Lampion-lampion dinyalakan menjelang malam. Foto: Debby Utomo

Keramaian tak juga menyepi, dan adzan maghrib yang seharusnya terdengar biasa, mampu menjadi conductor acara tersebut, menyatukan semua orang dalam tegukan lega dan mengambil jeda sejenak dari keduniawian yang mereka kejar.

Menjadi primadona bagi masyarakat luar, festival sehari ini seakan menjadi pesta rahasia bagi warga sekitar. Dari penjelasan beberapa orang, mereka tidak menemukan publikasi apapun, dan tiba-tiba saja muncul keramaian di jalanan depan rumah-rumah dan toko-toko mereka.

Meski demikian, tetap saja ini adalah fenomena penyegaran pendobrak keseharian mereka yang didominasi rutinitas rumah – toko selama belasan tahun. Tak ada lagi riuh becak dan bising motor di antara lamunan penjaga toko yang menanti suara tangan-tangan menjamah barang dagangan mereka. Semuanya digantikan gelak tawa dan binar mata penuh kepuasan.

Pasar Kampung Ampel. Foto: Emirul Fahmi

Foto: Emirul Fahmi

Pukul 9 malam berlalu, deretan lampion dipadamkan, meja-meja dibersihkan, namun pengunjung masih nampak belum terpuaskan. Sebagian masih mengais foto-foto diri mereka di antara sisa acara, sebagian lainnya memutuskan berpetualang di luar lokasi acara.

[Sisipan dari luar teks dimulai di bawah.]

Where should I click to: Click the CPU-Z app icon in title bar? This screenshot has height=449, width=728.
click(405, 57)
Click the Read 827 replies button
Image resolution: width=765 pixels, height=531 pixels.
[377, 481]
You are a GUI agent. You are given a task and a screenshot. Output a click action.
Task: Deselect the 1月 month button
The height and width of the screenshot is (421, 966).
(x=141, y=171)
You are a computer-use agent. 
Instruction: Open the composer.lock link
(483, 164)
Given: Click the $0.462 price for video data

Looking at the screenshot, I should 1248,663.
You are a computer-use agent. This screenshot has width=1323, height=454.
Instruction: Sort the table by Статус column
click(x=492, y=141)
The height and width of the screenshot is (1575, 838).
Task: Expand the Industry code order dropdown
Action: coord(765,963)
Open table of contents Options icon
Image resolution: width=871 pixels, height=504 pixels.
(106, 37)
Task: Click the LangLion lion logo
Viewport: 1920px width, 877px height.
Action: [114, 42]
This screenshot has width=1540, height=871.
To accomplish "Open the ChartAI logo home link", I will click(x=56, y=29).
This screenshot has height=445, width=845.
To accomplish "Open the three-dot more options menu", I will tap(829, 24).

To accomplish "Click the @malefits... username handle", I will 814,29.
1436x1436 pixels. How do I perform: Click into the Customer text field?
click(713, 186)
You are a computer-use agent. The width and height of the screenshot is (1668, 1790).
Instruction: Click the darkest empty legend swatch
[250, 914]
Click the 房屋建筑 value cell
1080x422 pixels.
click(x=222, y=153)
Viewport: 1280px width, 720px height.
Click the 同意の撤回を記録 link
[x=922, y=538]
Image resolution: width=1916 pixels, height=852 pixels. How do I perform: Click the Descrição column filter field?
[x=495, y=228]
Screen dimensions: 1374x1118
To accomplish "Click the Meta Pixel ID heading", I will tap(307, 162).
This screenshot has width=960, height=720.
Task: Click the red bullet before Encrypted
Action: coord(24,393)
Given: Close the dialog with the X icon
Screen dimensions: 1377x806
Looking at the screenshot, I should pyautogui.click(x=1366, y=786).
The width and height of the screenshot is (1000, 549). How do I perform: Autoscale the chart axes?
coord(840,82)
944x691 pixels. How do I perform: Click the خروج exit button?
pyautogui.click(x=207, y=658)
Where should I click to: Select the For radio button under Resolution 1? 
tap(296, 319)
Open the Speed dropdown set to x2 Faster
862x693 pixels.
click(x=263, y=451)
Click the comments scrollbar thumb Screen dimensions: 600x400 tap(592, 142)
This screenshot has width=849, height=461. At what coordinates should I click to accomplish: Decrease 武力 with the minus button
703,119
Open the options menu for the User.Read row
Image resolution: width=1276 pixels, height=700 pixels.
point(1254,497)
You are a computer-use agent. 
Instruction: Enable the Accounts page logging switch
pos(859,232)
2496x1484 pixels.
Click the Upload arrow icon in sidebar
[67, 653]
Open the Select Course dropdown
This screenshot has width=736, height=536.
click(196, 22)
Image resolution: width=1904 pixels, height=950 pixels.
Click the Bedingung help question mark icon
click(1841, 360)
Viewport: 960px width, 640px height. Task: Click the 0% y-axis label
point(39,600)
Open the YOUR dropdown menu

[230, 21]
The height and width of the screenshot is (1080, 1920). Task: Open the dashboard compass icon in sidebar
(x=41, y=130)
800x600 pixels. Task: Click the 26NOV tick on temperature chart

Pasar Kampung Ampel diharapkan mampu menjadi titik balik bagi kehidupan Ampel, yang terlihat sangat haus akan perubahan namun seringkali terbentur kekhawatiran akan rusaknya tradisi asli yang telah terbentuk selama ratusan tahun.

Tidak banyak pemuda lokal terlihat terlibat langsung sebagai penggerak, kurangnya fasilitas penerangan di beberapa tempat, serta penataan yang masih kurang pas, jelas menjadi sisi yang perlu diperbaiki, namun pada akhirnya Pasar Kampung Ampel hanyalah sebuah acara sederhana yang diselenggarakan tepat pada tempatnya: Acara yang diharapkan mampu membawa pembaharuan lingkungan sekitar, mampu menjadi alternatif bagi para pemburu wisata, mampu menjadikan kawasan ini berkembang secara ekonomi. Dan tentu saja, acara yang membawa perubahan bagi pola pikir kepada siapa saja yang menjejaki jalanan Ampel.